The two wins Kenseth has in the Chase, those are great parting gifts for him and that he has given to Fennig and Roush Fenway. They’ve worked their tails off. They’ve had issues; the car has fallen apart on Kenseth a couple of times, but they haven’t given up.

They’re still fighting. They are 55 points out of the lead and they really have no chance of winning the championship, but they’re battling like they’re right in the thick of it.

My buddy Martin Truex Jr., in Michael Waltrip's car, he gets another second place — two second places there this year. He had a fast car, but he didn’t have anything for Kenseth. Nice return to racing for crew chief Slugger Labbe and the No. 27 team, got Paul Menard a third-place finish.

I’ll tell you another guy that had a car that could have won that race was Kasey Kahne. If he hadn’t have been shutting the engine off trying to save fuel and the thing failed to fire back up when it needed to and he lost a lot of track position, he could have been the guy in victory circle. His No. 5 car has been fast a lot.

He’s 30 points back in the Chase. He’s not out of it, but he’s right on the edge. I’d say the top five right now, I’d give all the guys in the top five a shot, but it really, it’s more and more and more, week after week, with only four races to go, it still looks like battle between Brad Keselowski and Johnson, to me.

Johnson's team made the miraculous recovery on Sunday. Keselowski didn’t run all that great — he didn't lead a lap — so I give the tip of the hat to Johnson after Kansas. I was disappointed in the way Denny Hamlin ran; I thought he would run a lot better.

We’re going to Martinsville, and we know how good Hamlin is and how good he has been at Martinsville in the past, but by the same token, Johnson is in a league of his own when we get to Martinsville and Keselowski has been known to struggle at Martinsville. We’ll see how it goes.

I think it’s pretty predictable when we get to Martinsville.
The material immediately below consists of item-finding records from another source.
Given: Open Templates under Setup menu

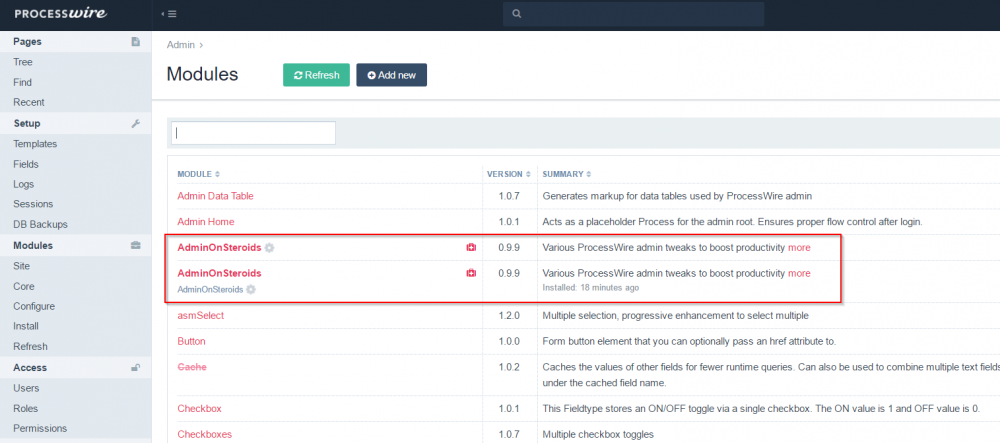Looking at the screenshot, I should [35, 144].
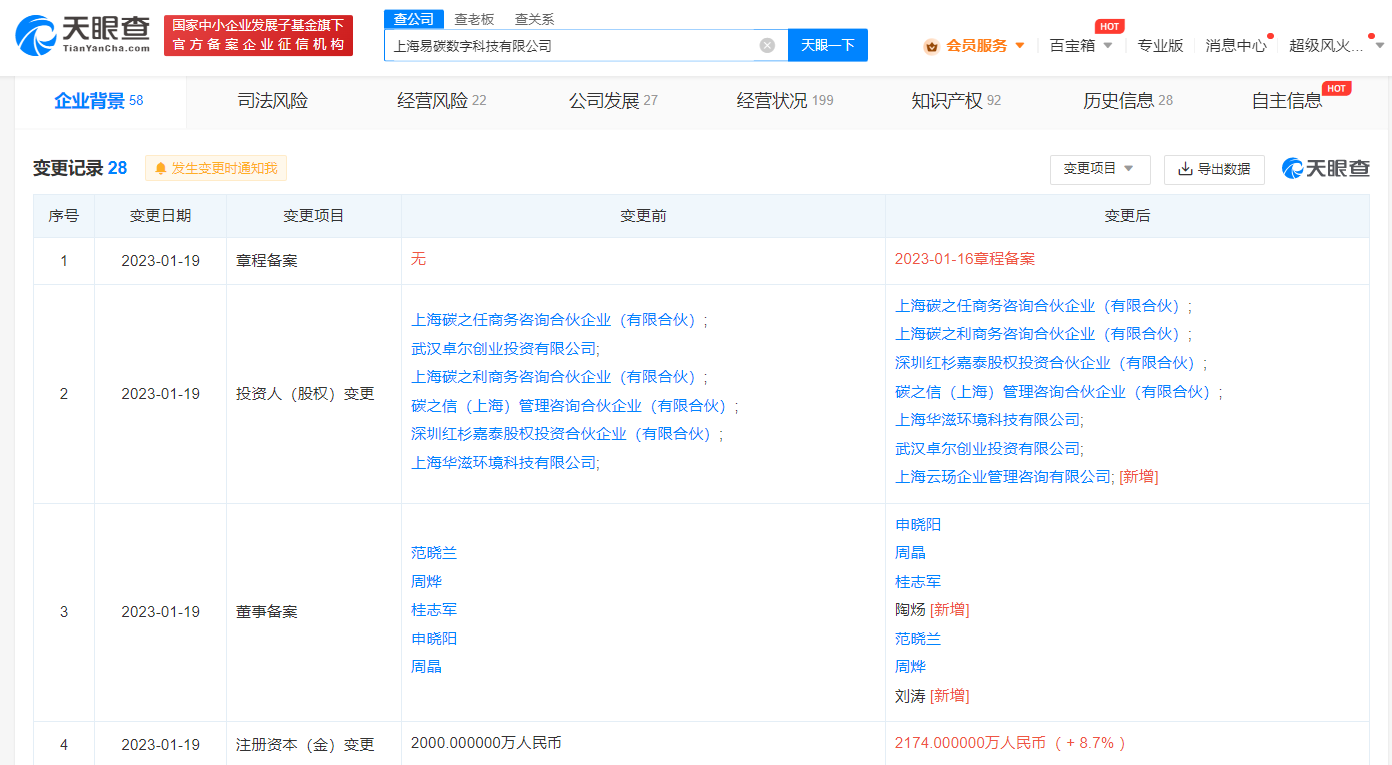The height and width of the screenshot is (765, 1392).
Task: Open the 知识产权 tab
Action: click(x=955, y=101)
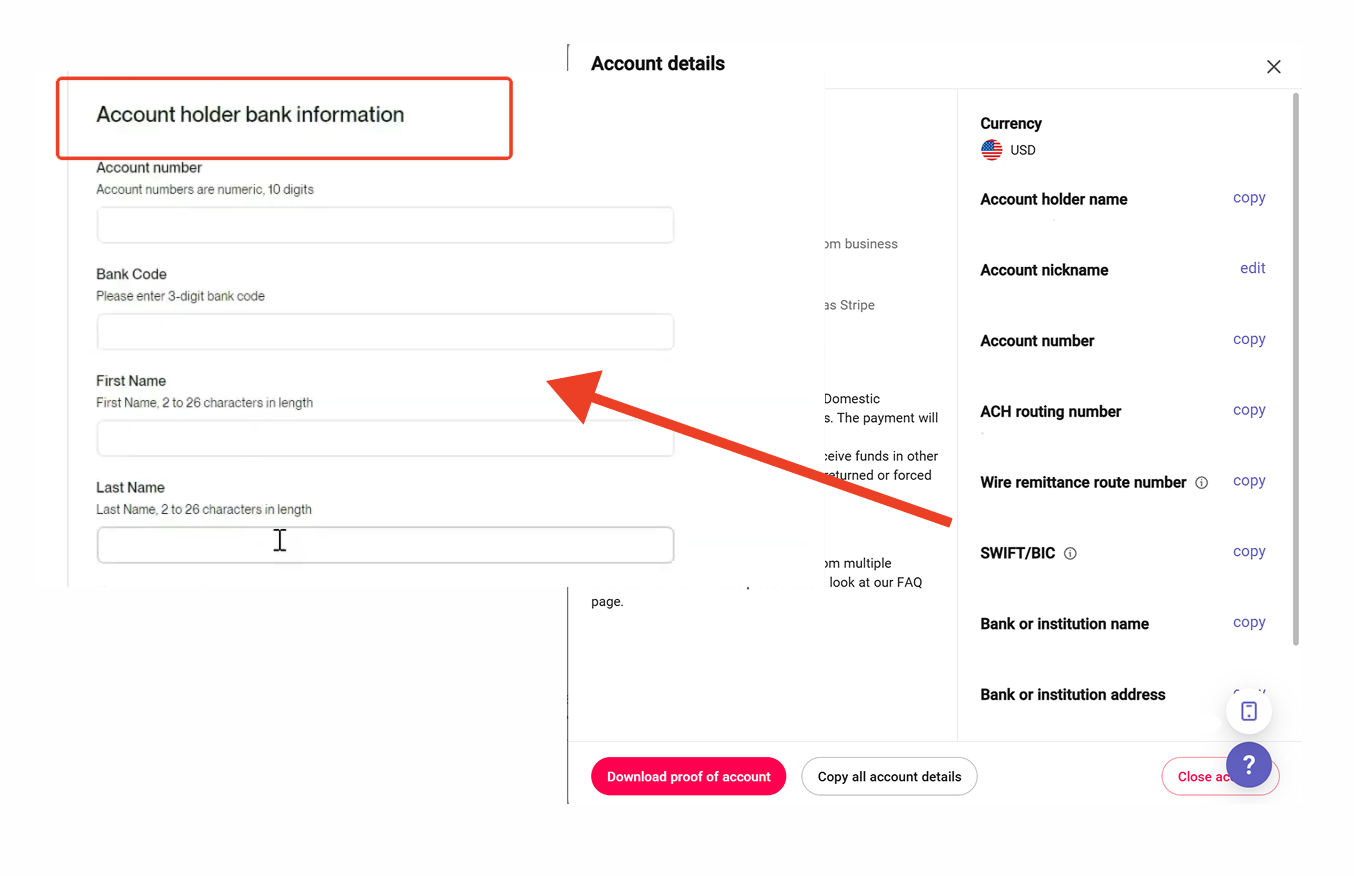
Task: Copy the Wire remittance route number
Action: coord(1249,481)
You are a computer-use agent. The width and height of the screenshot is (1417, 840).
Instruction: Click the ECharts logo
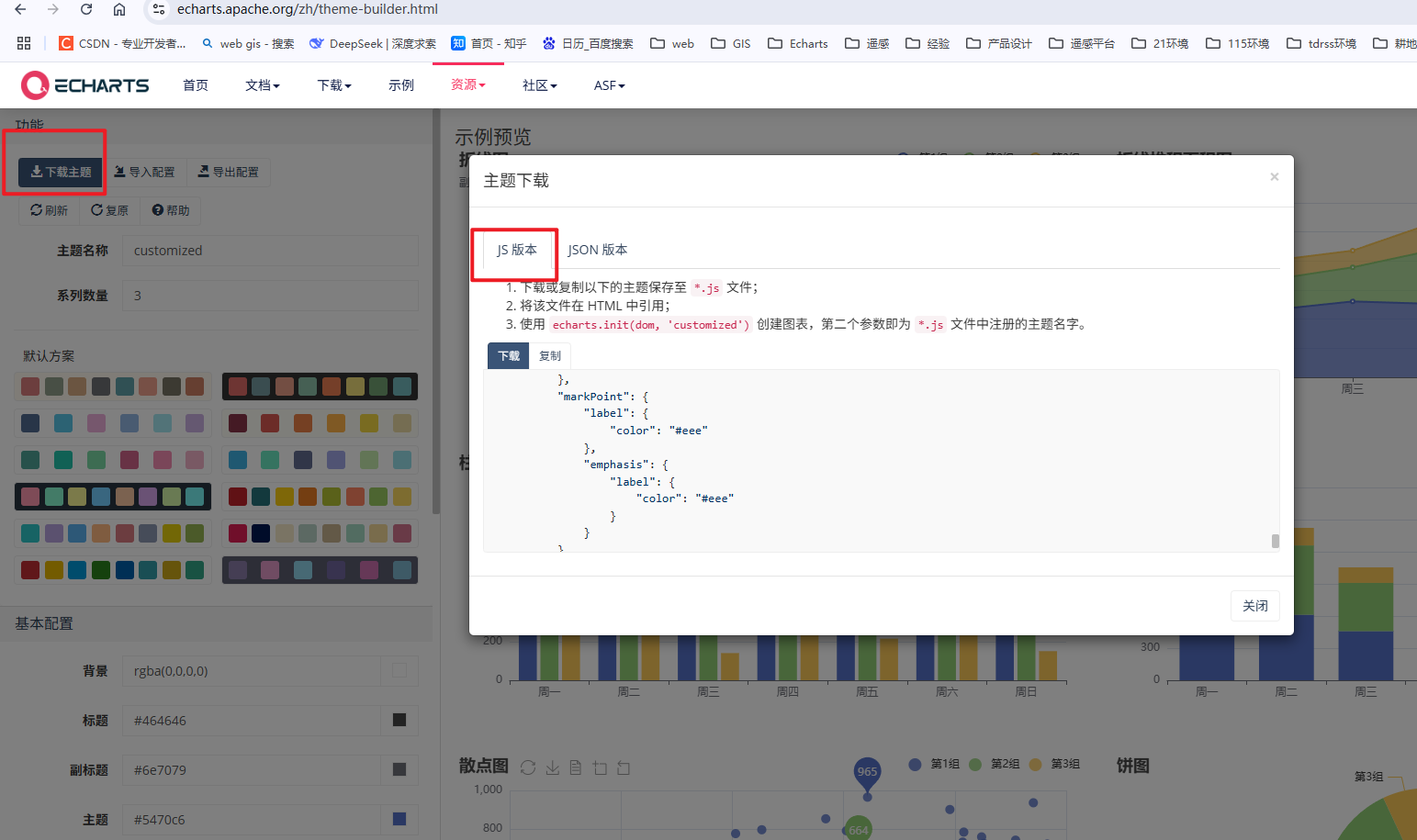(x=84, y=85)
I think you’re going to have a Jeff Gordon, Jimmie Johnson, Dale Earnhardt Jr., probably Tony Stewart, maybe a couple of the Toyotas, maybe the Gibbs cars, will be up there battling for the win, and it will be a tight pack from there on back.

Here’s my prediction. Want to know who’s going to win the race? I really think — and I mean this and I’m not just saying this because it’s Dale Jr. and he’s one of my buds, it’s because I really think Dale Jr. is going to come out stronger than ever. He has had a couple of weeks off. When you’re away from the track for a couple of weeks, it just kind of fires you up and inspires you when you finally get back and get in that car.
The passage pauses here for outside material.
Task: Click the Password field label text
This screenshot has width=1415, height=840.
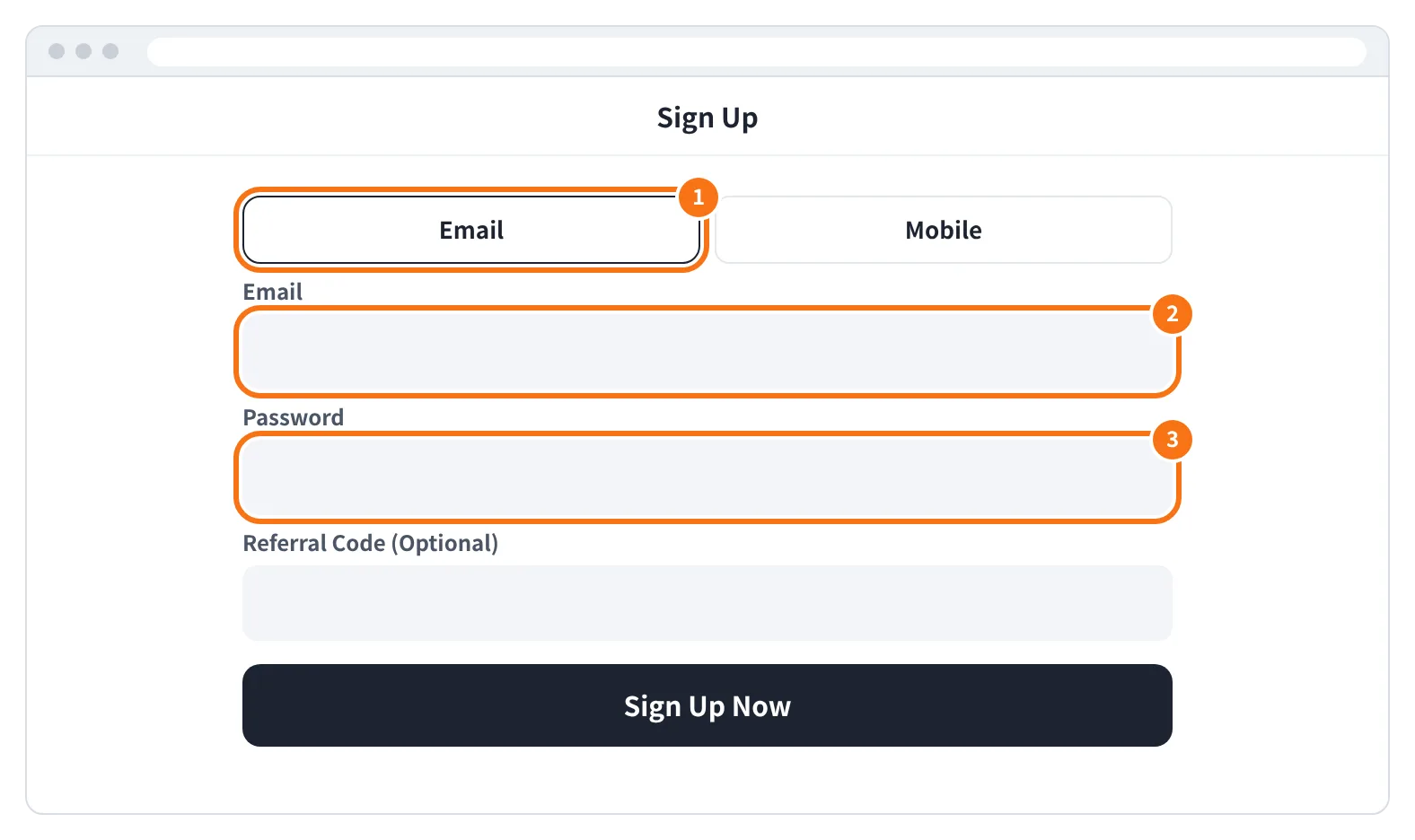Action: coord(294,418)
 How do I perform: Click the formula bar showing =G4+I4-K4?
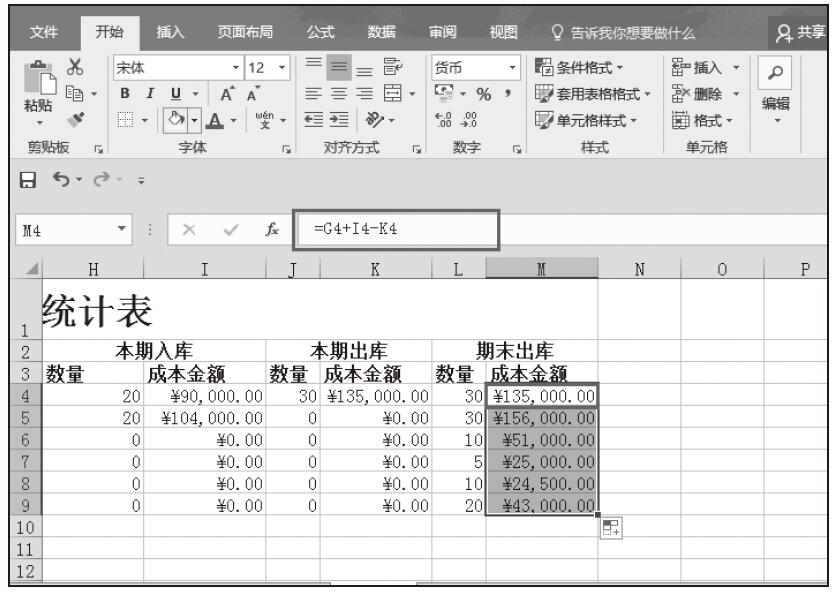[397, 232]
I think Dale Jr., he loves Martinsville. I think he’s feeling well. I’m just going to say right now, Dale Jr. is going to win Martinsville. That’s certainly not going to help him in the Chase. He’s out of it; we all know that. But I think it will be a great morale booster for him and his team.
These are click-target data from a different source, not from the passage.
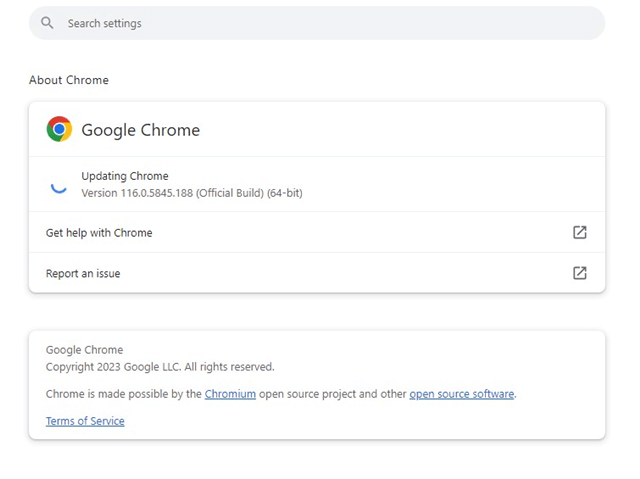Select the Get help with Chrome row
The image size is (640, 479).
[317, 232]
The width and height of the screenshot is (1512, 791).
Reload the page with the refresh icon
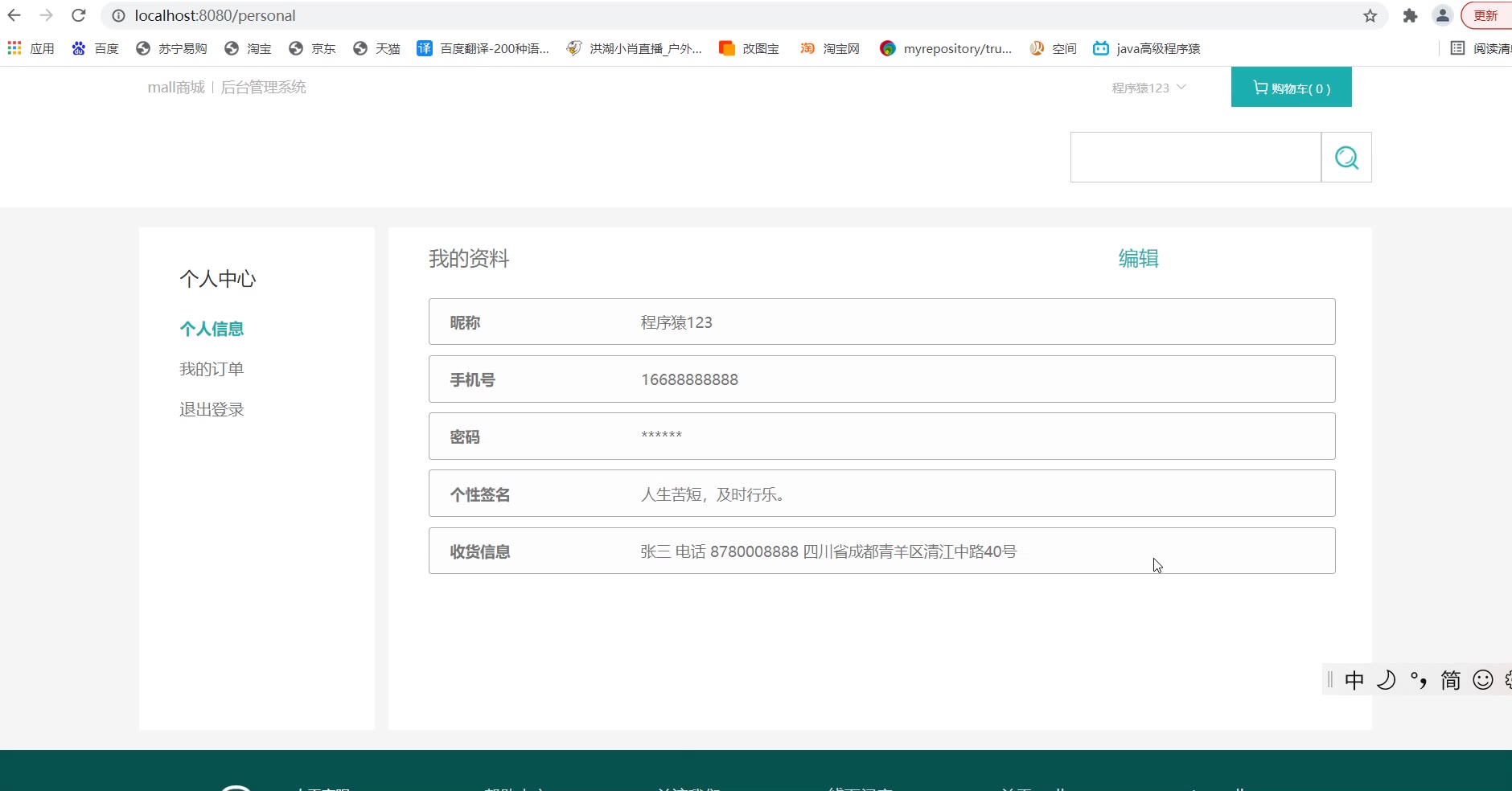tap(78, 15)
I think Kansas turned out about like I thought it would. It was a wild day with 14 cautions, a great crowd and a decent race, I thought the race was pretty darn good and we’re leaving there with some folks that are not happy.

Stewart’s upset. Kyle Busch is upset. Danica Patrick, she’s really upset. As a matter of fact, she got upset.

So there’s a number of people who are leaving Kansas, and we’re going to the perfect place for payback, the short track at Martinsville.

If you want to dump somebody, you can. If you want to make it hard on somebody, you can. You can work against people there; you don’t have to help them.

I think that’s what we’re going to see this weekend.

We’re going to see some really aggressive racing, like we always do. We’re going to see some long greens, like we always do. But it’s probably going to come down to a finish like we saw there in the spring, most likely something late, a caution late, maybe even a green-white-checkered, and from there on it it’s on.

It just depends on whether you can hang on to it or not and make it to the finish. Johnson will be hard to beat. Gordon will be hard to beat, but I’m going to say right now, crew chief Steve Letarte and that 88 team, they’re going to want to give Junior a winning car and he’s going to want to win that race and it’s a Hendrick kind of track. This is the eighth anniversary of the plane crash up there.

There’s a lot of emotion and a lot of pressure and a lot of pride this weekend for the Hendrick guys, and I think Dale Jr. will deliver.